Çünkü BM ve ABD öncülüğünde organize edilen bu anlaşma, Şengallileri katliamdan kurtaranlardan “kurtararak” ihanet edenlere teslim etmeyi hedefliyor.

Şengal Anlaşması, Şengali DAİŞ’e teslim eden; Şengal halkını, kadınlarını korumayan, koruma teşebbüsünde bulunmayan KDP ve Bağdat yönetimini yeniden Şengal’in sahibi ve yöneticisi yapmak istiyor.

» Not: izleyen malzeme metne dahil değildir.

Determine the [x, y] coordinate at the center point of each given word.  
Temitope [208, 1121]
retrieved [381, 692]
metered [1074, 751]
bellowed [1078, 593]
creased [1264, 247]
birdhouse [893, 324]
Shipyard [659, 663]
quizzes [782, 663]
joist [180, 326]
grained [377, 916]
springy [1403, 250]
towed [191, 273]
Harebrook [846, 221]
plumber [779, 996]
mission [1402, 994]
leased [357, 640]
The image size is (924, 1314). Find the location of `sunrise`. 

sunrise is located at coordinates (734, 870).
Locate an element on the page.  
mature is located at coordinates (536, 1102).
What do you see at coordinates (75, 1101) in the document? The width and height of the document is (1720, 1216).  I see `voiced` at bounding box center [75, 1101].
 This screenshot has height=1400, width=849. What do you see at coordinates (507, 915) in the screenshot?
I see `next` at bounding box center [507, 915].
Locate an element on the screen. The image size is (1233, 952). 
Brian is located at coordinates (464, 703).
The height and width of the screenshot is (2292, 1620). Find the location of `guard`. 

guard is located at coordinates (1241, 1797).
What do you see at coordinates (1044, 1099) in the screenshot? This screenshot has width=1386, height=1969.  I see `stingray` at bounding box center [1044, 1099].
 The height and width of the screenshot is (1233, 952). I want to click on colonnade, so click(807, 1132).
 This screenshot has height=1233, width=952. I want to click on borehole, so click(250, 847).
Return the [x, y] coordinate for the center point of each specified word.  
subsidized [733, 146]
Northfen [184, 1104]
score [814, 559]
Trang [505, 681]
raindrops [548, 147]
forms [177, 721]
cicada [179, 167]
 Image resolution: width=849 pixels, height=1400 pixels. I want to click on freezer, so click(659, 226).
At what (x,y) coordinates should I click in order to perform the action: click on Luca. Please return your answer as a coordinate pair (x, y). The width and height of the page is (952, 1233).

BM ve ABD Şengal Anlaşması’ndaki ısrarları ile, insanlık tarihi boyunca ve dünyanın başka hiçbir yerinde görülmeyen bir ahlaksızlığı politikleştiriyor: Şengal’deki Êzîdî Kürtlerin kendi öz savunmalarını yapmalarını, kendi güvenliklerini almalarını engelleyerek, kendilerine ihanet eden, kendilerini korumayan KDP ve Irak hükümetine teslim etmek istiyor. 

Suka Kevin Sokağı’ndaki Şengalli kadınların haykırışı Washington’a ulaşır mı bilinmez ama Şengalli kadınların bu kararlılığı ve özgüveni, ihanetçilerin eskiden olduğu gibi Şengal’de ağalık ve beylik yaparak hüküm sürmelerine asla izin vermez.